7. The method of claim 6, wherein the first reference value is set using training data for training the retrieval model.
8. The method of claim 1, further comprising:
calculating a ratio of documents predicted as retrieval failure-causing documents in the document corpus; and
determining whether to perform re-training of the retrieval model, based on whether the calculated ratio exceeds a second reference value.
9. A computing system comprising:
at least one processor;
a memory configured to load a computer program to be executed by the at least one processor therein; and
storage storing the computer program therein,
wherein the computer program includes instructions for:
selecting one of a plurality of documents in a document corpus as a reference document;
selecting one or more positive samples having high relevance to the reference document from among the plurality of documents in the document corpus, using a retrieval model;
selecting one or more negative samples having low relevance to the reference document from among the plurality of documents in the document corpus, using the retrieval model;
calculating a gradient norm of a contrastive loss using the reference document, a positive sample, and a negative sample; and
comparing the gradient norm with a first reference value, and predicting whether the reference document is a retrieval failure-causing document, based on a comparing result.
10. The computing system of claim 9, wherein the computer program further includes instructions for:
encoding each of the plurality of documents in the document corpus using the retrieval model to generate each embedding vector; and
constructing database based on embedding vectors corresponding to the plurality of documents.
11. The computing system of claim 10, wherein the selecting of the positive sample includes:
partially modifying the reference document to generate a modified reference document; and
retrieving documents similar to the modified reference document from the document corpus, using the modified reference document as a retrieval query.
12. The computing system of claim 11, wherein the generating of the modified reference document includes:
generating an embedding vector corresponding to the reference document; and
applying probabilistic masking to the generated embedding vector to generate a modified embedding vector.
13. The computing system of claim 9, wherein the selecting of the negative sample includes:
retrieving documents similar to each of the one or more positive samples from the document corpus, using each of the one or more positive samples as a retrieval query; and
selecting a document other than the one or more positive samples among the retrieved documents as a hard negative sample.

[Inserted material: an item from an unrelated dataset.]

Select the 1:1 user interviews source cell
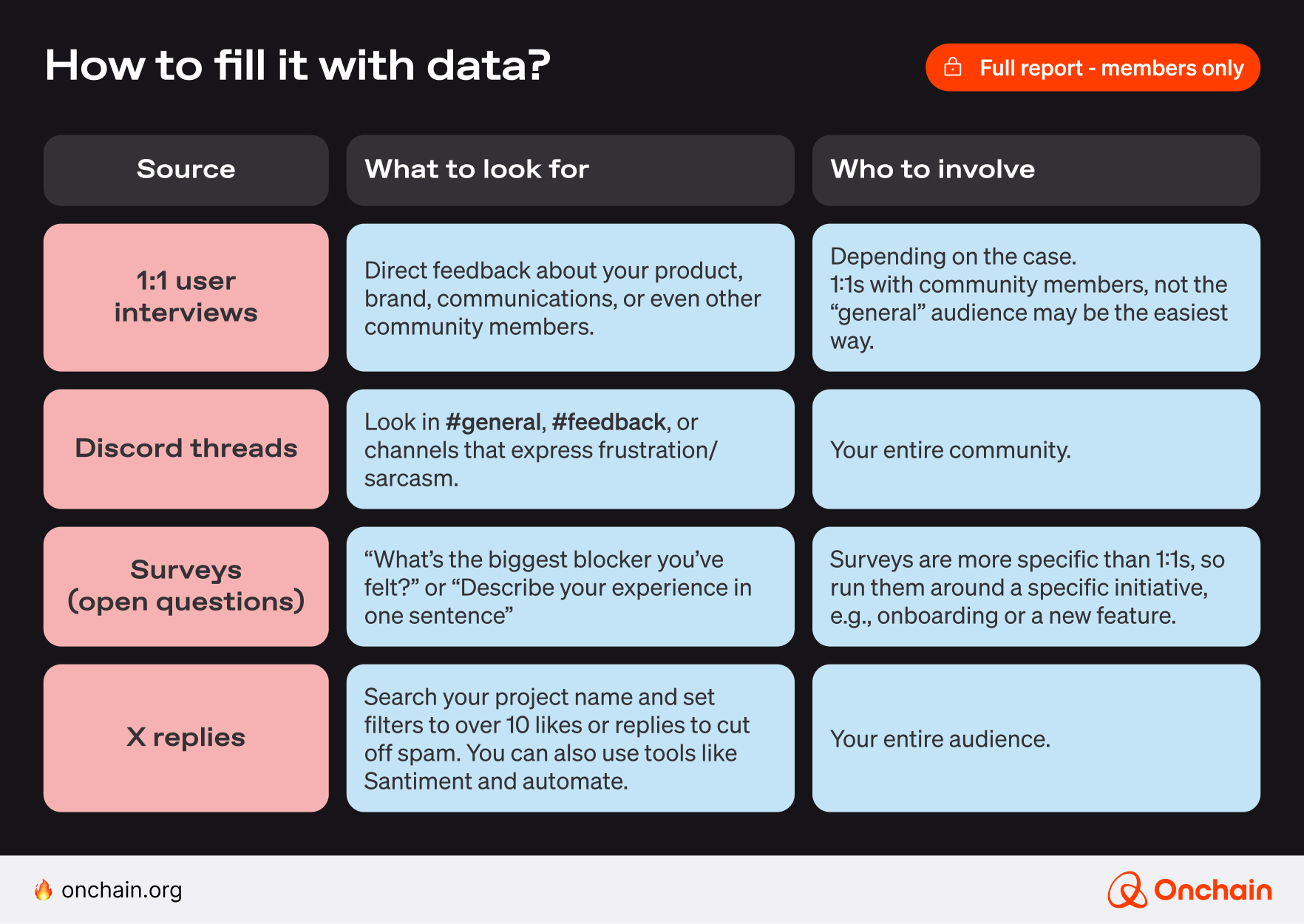 coord(186,297)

14. The computing system of claim 9, wherein the predicting of whether the reference document is the retrieval failure-causing document includes:
in response to that the gradient norm exceeds the first reference value, determining the reference document as the retrieval failure-causing document.

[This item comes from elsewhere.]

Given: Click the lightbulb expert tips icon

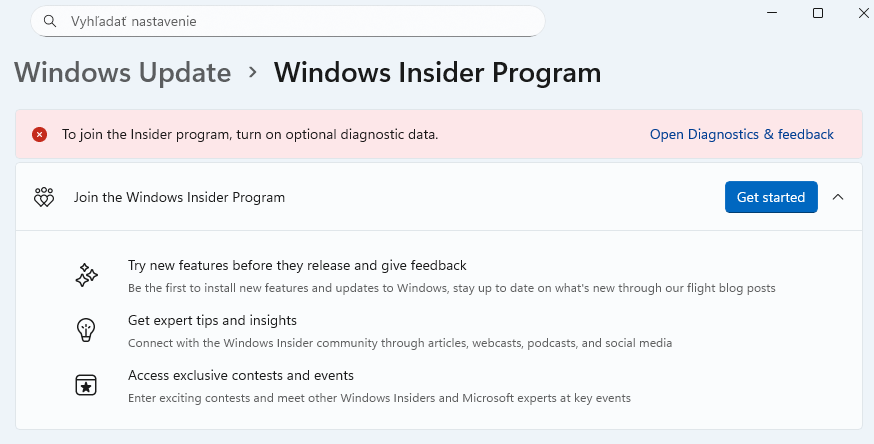Looking at the screenshot, I should 86,330.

15. The computing system of claim 9, wherein the computer program further includes instructions for:
calculating a ratio of documents predicted as retrieval failure-causing documents in the document corpus; and
determining whether to perform re-training of the retrieval model, based on whether the calculated ratio exceeds a second reference value.

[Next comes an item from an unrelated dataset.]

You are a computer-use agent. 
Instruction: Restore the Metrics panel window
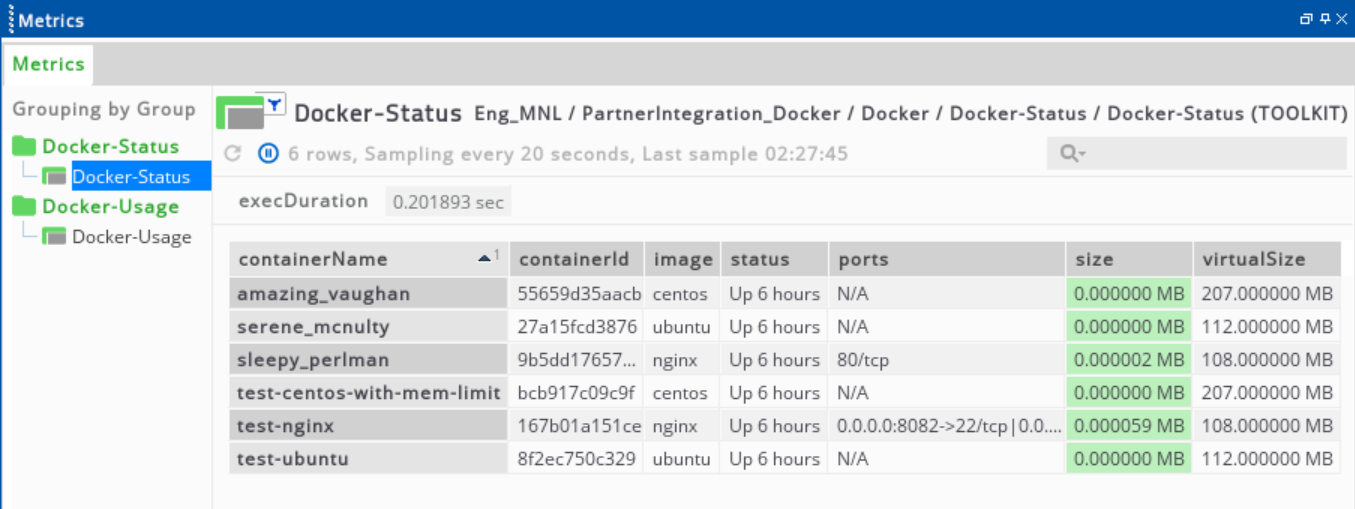coord(1306,19)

16. A non-transitory computer-readable medium storing a computer program, wherein when the computer program is executed by a computing system, the computer program causes the computing system to:
select one of a plurality of documents in a document corpus as a reference document;
select one or more positive samples having high relevance to the reference document from among the plurality of documents in the document corpus, using a retrieval model;
select one or more negative samples having low relevance to the reference document from among the plurality of documents in the document corpus, using the retrieval model;
calculate a gradient norm of a contrastive loss using the reference document, a positive sample, and a negative sample; and
compare the gradient norm with a first reference value, and predict whether the reference document is a retrieval failure-causing document, based on a comparing result.